━━━ DATA

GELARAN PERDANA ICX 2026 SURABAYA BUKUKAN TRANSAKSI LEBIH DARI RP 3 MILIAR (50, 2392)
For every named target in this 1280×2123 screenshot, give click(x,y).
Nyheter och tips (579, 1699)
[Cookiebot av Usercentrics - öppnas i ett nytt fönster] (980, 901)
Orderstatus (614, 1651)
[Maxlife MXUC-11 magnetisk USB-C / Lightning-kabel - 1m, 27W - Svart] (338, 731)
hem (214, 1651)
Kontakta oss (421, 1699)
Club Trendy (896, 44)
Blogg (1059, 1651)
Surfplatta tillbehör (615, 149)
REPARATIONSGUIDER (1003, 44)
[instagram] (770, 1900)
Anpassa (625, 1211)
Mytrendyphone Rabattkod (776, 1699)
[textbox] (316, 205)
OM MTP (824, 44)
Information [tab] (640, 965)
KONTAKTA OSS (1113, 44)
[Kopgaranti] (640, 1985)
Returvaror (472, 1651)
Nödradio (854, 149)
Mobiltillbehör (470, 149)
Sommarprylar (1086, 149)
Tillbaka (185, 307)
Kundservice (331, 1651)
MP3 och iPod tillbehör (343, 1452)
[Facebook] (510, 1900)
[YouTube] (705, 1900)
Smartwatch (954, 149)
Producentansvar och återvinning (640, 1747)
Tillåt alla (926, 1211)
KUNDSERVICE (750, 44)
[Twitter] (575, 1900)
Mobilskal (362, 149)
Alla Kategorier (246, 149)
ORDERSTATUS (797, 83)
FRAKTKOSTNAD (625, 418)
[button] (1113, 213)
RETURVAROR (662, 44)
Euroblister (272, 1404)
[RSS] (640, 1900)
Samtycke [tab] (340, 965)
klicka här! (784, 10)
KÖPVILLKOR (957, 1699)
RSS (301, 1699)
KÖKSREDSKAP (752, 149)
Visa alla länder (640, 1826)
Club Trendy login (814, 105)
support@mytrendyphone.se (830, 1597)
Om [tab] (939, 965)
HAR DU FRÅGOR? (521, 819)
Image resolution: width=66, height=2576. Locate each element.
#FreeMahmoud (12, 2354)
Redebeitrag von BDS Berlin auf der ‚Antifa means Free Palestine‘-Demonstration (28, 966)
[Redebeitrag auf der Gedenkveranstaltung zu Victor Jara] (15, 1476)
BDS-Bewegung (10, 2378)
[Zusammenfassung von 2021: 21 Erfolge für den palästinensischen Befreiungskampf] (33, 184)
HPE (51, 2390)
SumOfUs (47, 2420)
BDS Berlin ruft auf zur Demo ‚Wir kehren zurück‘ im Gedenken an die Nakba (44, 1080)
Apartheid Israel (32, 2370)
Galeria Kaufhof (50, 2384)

━━━━━━

Each line that holds the string "Redebeitrag" is to be copied from the entries above.

Redebeitrag von BDS Berlin auf der ‚Antifa means Free Palestine‘-Demonstration (28, 966)
[Redebeitrag auf der Gedenkveranstaltung zu Victor Jara] (15, 1476)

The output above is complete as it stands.